Collected data:

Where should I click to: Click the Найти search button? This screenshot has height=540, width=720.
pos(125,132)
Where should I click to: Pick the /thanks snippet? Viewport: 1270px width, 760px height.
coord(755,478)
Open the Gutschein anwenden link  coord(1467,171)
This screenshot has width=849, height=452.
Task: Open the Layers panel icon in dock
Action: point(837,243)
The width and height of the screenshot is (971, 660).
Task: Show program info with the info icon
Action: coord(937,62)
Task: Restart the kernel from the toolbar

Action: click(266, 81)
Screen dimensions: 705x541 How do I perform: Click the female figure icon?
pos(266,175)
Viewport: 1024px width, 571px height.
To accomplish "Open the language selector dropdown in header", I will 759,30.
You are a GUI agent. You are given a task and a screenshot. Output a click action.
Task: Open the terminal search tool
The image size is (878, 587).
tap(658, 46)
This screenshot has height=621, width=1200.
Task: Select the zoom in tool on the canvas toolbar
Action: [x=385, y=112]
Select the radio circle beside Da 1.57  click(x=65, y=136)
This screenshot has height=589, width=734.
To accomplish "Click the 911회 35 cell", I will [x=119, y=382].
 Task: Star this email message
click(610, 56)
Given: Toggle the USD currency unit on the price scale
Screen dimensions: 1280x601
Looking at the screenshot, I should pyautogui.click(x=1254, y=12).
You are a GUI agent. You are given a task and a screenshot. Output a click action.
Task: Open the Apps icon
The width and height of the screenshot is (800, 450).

TASK DIRECTIONS:
Only the final stretch of the entries above is needed: print exactly the lines from the line containing "Task: Open the terminal search tool" through the last one.

REPLY:
Task: Open the terminal search tool
The image size is (878, 587).
tap(658, 46)
This screenshot has height=621, width=1200.
Task: Select the zoom in tool on the canvas toolbar
Action: [x=385, y=112]
Select the radio circle beside Da 1.57  click(x=65, y=136)
This screenshot has height=589, width=734.
To accomplish "Click the 911회 35 cell", I will [x=119, y=382].
 Task: Star this email message
click(610, 56)
Given: Toggle the USD currency unit on the price scale
Screen dimensions: 1280x601
Looking at the screenshot, I should pyautogui.click(x=1254, y=12).
You are a GUI agent. You are given a task and a screenshot. Output a click action.
Task: Open the Apps icon
The width and height of the screenshot is (800, 450).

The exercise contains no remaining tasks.